They will defend their proposals in front of the judging panel tonight at 8:00 p.m. The panel, a veritable who’s who of all things aviation, consists of Precourt, who chairs EAA’s Safety Committee; Dick VanGrunsven, designer of the Van’s RV series of aircraft; aviation safety speaker and author Rod Machado; Dave Morss, one of the country’s pre-eminent civilian test pilots and air racers; and Michael Goulian, national aerobatic champion and Red Bull Air Race competitor.
The finalists will attempt to convince the judges that their ideas have the effectiveness, ease of installation or implementation, low cost, and wide applicability necessary to help solve fatal loss-of-control accidents.
The contest was announced at EAA AirVenture 2015.
Using innovation to address the LOC accident rate issue has broader implications beyond making personal flying safer.
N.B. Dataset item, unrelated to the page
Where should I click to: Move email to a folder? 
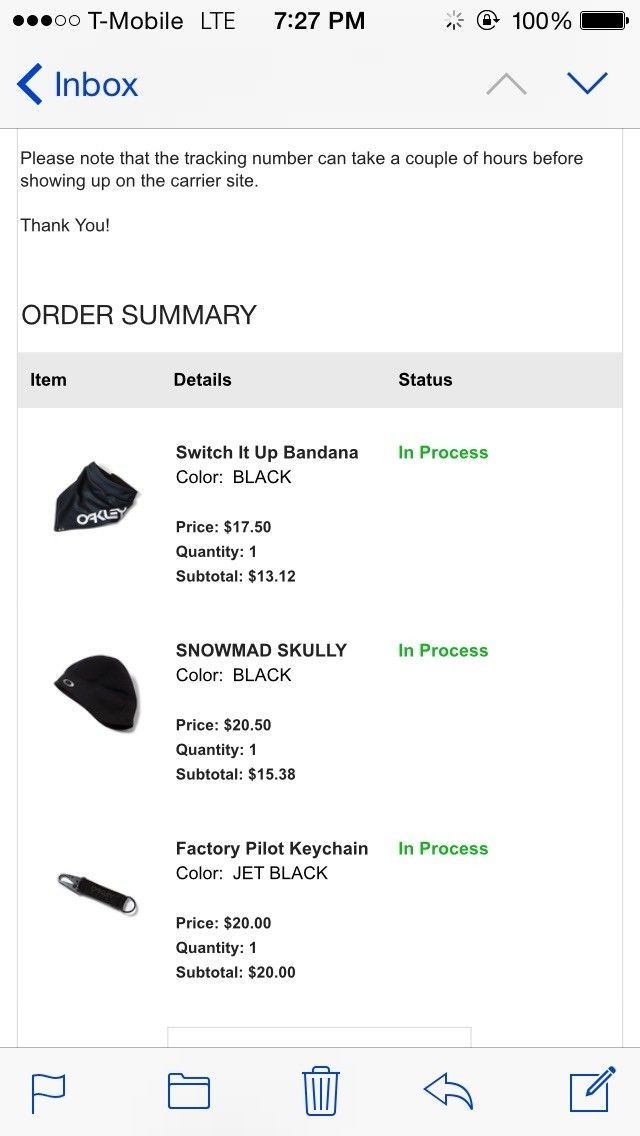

According to Doug Macnair, EAA vice president of government relations, the community could face unwanted regulation if LOC accidents are not addressed.
“If EAA takes the lead in mobilizing the ingenuity and inventiveness of this force out here, our members, to solve this problem, it staves off future regulation that could be restrictive,” Macnair said. “By EAA taking the lead on this key issue we are actually getting ahead of the [potential] advocacy challenge.”